- [About this exercise] Make an exact copy of the entries below.

- [Data for processing]
- - -
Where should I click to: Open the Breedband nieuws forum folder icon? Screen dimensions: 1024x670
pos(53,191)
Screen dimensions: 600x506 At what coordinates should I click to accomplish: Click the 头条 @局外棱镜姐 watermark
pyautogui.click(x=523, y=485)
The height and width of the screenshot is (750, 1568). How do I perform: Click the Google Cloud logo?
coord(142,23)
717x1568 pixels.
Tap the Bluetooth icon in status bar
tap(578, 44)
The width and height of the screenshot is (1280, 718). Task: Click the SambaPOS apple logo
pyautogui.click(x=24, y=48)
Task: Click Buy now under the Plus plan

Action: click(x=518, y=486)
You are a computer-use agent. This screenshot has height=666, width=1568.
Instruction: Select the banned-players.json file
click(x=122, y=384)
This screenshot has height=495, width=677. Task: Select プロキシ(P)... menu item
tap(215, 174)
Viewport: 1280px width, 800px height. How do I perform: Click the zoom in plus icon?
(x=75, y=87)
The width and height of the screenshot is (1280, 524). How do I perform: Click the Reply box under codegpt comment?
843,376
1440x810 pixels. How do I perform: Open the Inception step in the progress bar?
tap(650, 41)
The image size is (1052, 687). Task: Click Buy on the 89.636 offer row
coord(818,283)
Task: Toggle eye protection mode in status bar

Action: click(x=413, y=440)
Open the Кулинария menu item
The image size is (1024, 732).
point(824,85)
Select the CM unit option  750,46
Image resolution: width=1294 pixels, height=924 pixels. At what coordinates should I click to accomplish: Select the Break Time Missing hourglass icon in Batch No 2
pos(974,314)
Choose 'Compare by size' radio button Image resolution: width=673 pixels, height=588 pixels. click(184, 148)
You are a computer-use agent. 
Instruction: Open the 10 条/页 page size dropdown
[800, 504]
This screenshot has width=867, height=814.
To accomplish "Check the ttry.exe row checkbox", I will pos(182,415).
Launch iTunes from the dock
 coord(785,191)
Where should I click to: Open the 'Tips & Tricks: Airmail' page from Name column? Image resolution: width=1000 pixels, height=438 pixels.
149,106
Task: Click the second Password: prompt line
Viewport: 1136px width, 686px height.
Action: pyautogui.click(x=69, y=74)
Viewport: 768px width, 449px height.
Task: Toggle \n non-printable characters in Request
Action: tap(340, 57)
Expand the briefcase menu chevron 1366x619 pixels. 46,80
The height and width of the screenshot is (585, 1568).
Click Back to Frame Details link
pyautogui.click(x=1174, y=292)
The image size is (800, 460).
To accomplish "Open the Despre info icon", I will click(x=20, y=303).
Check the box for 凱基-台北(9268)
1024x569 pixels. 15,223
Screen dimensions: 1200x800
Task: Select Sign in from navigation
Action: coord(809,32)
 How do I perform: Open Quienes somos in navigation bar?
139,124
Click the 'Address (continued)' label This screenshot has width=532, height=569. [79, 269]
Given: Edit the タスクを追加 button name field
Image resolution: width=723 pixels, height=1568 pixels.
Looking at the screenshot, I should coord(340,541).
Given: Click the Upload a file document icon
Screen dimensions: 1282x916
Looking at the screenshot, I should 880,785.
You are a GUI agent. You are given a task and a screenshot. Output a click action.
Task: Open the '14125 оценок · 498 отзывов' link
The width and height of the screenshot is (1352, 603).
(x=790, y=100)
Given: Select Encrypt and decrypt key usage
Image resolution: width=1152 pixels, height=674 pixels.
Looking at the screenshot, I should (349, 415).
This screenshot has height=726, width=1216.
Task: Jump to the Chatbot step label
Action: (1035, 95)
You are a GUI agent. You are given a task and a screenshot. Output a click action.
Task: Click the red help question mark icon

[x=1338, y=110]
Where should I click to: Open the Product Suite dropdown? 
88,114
- - -
- [Output of the exercise]
Where should I click to: Open the Breedband nieuws forum folder icon? Screen dimensions: 1024x670
pos(53,191)
Screen dimensions: 600x506 At what coordinates should I click to accomplish: Click the 头条 @局外棱镜姐 watermark
pyautogui.click(x=523, y=485)
The height and width of the screenshot is (750, 1568). How do I perform: Click the Google Cloud logo?
coord(142,23)
717x1568 pixels.
Tap the Bluetooth icon in status bar
tap(578, 44)
The width and height of the screenshot is (1280, 718). Task: Click the SambaPOS apple logo
pyautogui.click(x=24, y=48)
Task: Click Buy now under the Plus plan

Action: click(x=518, y=486)
You are a computer-use agent. This screenshot has height=666, width=1568.
Instruction: Select the banned-players.json file
click(x=122, y=384)
This screenshot has height=495, width=677. Task: Select プロキシ(P)... menu item
tap(215, 174)
Viewport: 1280px width, 800px height. How do I perform: Click the zoom in plus icon?
(x=75, y=87)
The width and height of the screenshot is (1280, 524). How do I perform: Click the Reply box under codegpt comment?
843,376
1440x810 pixels. How do I perform: Open the Inception step in the progress bar?
tap(650, 41)
The image size is (1052, 687). Task: Click Buy on the 89.636 offer row
coord(818,283)
Task: Toggle eye protection mode in status bar

Action: click(x=413, y=440)
Open the Кулинария menu item
The image size is (1024, 732).
point(824,85)
Select the CM unit option  750,46
Image resolution: width=1294 pixels, height=924 pixels. At what coordinates should I click to accomplish: Select the Break Time Missing hourglass icon in Batch No 2
pos(974,314)
Choose 'Compare by size' radio button Image resolution: width=673 pixels, height=588 pixels. click(184, 148)
You are a computer-use agent. 
Instruction: Open the 10 条/页 page size dropdown
[800, 504]
This screenshot has width=867, height=814.
To accomplish "Check the ttry.exe row checkbox", I will pos(182,415).
Launch iTunes from the dock
 coord(785,191)
Where should I click to: Open the 'Tips & Tricks: Airmail' page from Name column? Image resolution: width=1000 pixels, height=438 pixels.
149,106
Task: Click the second Password: prompt line
Viewport: 1136px width, 686px height.
Action: pyautogui.click(x=69, y=74)
Viewport: 768px width, 449px height.
Task: Toggle \n non-printable characters in Request
Action: tap(340, 57)
Expand the briefcase menu chevron 1366x619 pixels. 46,80
The height and width of the screenshot is (585, 1568).
Click Back to Frame Details link
pyautogui.click(x=1174, y=292)
The image size is (800, 460).
To accomplish "Open the Despre info icon", I will click(x=20, y=303).
Check the box for 凱基-台北(9268)
1024x569 pixels. 15,223
Screen dimensions: 1200x800
Task: Select Sign in from navigation
Action: coord(809,32)
 How do I perform: Open Quienes somos in navigation bar?
139,124
Click the 'Address (continued)' label This screenshot has width=532, height=569. [79, 269]
Given: Edit the タスクを追加 button name field
Image resolution: width=723 pixels, height=1568 pixels.
Looking at the screenshot, I should coord(340,541).
Given: Click the Upload a file document icon
Screen dimensions: 1282x916
Looking at the screenshot, I should 880,785.
You are a GUI agent. You are given a task and a screenshot. Output a click action.
Task: Open the '14125 оценок · 498 отзывов' link
The width and height of the screenshot is (1352, 603).
(x=790, y=100)
Given: Select Encrypt and decrypt key usage
Image resolution: width=1152 pixels, height=674 pixels.
Looking at the screenshot, I should (349, 415).
This screenshot has height=726, width=1216.
Task: Jump to the Chatbot step label
Action: (1035, 95)
You are a GUI agent. You are given a task and a screenshot. Output a click action.
Task: Click the red help question mark icon

[x=1338, y=110]
Where should I click to: Open the Product Suite dropdown? 
88,114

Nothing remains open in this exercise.